これらのエビデンスは多施設ランダム化比較試験を基にした後ろ向き分析あるいは分析疫学的研究であるが,放射線療法の品質管理の必要性はランダム化比較試験で検証する性質のものではなく,その重要性は明白と考えられるので推奨グレードはAとした。
CDDP | シスプラチン | |
CPT-11 | 塩酸イリノテカン | |
DTX | ドセタキセル | |
ETP | エトポシド | |
GEM | ゲムシタビン | |
MVP療法 | マイトマイシン,ビンデシン,シスプラチン併用療法 | |
PAC | パクリタキセル | |
VNR | ビノレルビン | |
第3世代抗癌剤 | CPT-11, DTX, GEM, PAC, VNRの総称 | |
CRT | Chemoradiotherapy | 化学放射線療法 |
OS | Overall survival | 全生存期間 |
RR | Response rate | 奏効率 |
SST | Superior sulcus tumor | 肺尖部胸壁浸潤癌 |
肺尖部胸壁浸潤癌(SST)では外科治療を基本とした治療が行われ,術後30日以内の死亡率は4〜8.9%である1)〜3)。Paulsonの報告以来,放射線療法あるいはCRTを外科治療に組み合わせた集学的治療が行われてきた1)〜8)。SSTは稀な疾患であり,大規模な術前CRTに関するランダム化比較試験やメタアナリシスは報告されていない。そのためSSTに対して術前にCRTを施行することのエビデンスは明確ではないが,SWOG9416/INT0160では9),術前治療のnonPD率は86%,完全切除割合が75%であり,長期経過観察による生存期間の中央値は36カ月で5年OSは44%であった。また,KunitohらはSSTに対する術前CRT+手術治療の第Ⅱ相試験を行い(JCOG9806),術前治療のRRは61%で完全切除割合は68%,全例の5年OSが56%であったと報告した10)。放射線治療についてはいずれの試験においても,原発巣および同側の鎖骨上窩に限局した照射野で行われ総線量は45Gy/25回であった。N1症例でも肺門リンパ節は照射野に含めていない。併用した化学療法はCDDP+ETP(SWOG9416/INT0160),MVP療法(JCOG9806)であり,第3世代の抗癌剤は用いられていない。以上より,2つの第Ⅱ相試験の結果は従来の治療成績(5年OS:23〜36%1)3)6)〜8))をはるかに上回るものであり,切除可能な臨床病期T3-4N0-1症例に対しては術前化学放射線療法を施行後に外科治療を行うよう勧められるとし,推奨グレードをBとした。
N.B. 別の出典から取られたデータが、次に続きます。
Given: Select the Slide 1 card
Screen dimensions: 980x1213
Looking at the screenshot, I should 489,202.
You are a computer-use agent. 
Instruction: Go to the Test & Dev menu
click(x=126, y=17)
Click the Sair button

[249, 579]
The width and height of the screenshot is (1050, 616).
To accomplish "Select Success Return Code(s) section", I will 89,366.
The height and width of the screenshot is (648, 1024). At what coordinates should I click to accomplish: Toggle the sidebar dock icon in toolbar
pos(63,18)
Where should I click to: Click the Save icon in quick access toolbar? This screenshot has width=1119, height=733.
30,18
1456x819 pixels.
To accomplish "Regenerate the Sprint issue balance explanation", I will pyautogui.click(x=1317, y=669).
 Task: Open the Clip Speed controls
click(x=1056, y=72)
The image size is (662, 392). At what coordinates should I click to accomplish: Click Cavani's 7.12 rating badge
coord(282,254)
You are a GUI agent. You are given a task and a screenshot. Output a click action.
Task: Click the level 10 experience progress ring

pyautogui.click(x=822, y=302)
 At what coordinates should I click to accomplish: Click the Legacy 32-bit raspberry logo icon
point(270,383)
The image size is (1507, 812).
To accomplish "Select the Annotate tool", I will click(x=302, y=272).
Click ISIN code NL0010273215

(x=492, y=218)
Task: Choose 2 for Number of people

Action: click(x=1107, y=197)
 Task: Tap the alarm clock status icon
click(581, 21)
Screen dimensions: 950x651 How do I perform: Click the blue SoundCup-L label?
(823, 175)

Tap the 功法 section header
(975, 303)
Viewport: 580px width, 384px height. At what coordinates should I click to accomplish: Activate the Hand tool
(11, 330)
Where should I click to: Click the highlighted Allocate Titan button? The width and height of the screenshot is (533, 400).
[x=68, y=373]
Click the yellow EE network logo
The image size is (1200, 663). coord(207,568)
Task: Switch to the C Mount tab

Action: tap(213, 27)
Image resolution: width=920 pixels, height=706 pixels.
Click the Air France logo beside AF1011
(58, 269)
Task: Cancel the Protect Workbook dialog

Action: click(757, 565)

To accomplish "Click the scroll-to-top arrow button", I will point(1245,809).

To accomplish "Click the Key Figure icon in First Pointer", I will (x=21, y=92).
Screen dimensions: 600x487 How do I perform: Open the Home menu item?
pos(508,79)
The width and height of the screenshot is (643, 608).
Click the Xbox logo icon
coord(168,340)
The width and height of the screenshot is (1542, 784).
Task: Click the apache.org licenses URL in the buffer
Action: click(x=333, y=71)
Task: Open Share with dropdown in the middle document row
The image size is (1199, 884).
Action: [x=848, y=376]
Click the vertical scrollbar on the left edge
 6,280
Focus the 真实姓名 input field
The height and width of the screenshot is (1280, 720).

一方,SSTでは術後CRTに関してもランダム化比較試験やメタアナリシスは報告されていない。唯一,GomezらはSSTに対する手術治療+術後CRTの第Ⅱ相試験を行い,完全切除割合は72%で全例の5年OSが50%であったと報告した11)。しかしながら,本試験では,エントリー時の手術の可否基準が不明確であることに加え,登録期間が1994年から2007年までと長く,症例数も少なかった。したがって本研究の質に問題がある点は否めないことから,SSTに対する手術治療+術後CRTの有効性は推奨するだけの根拠に乏しいと考え得る。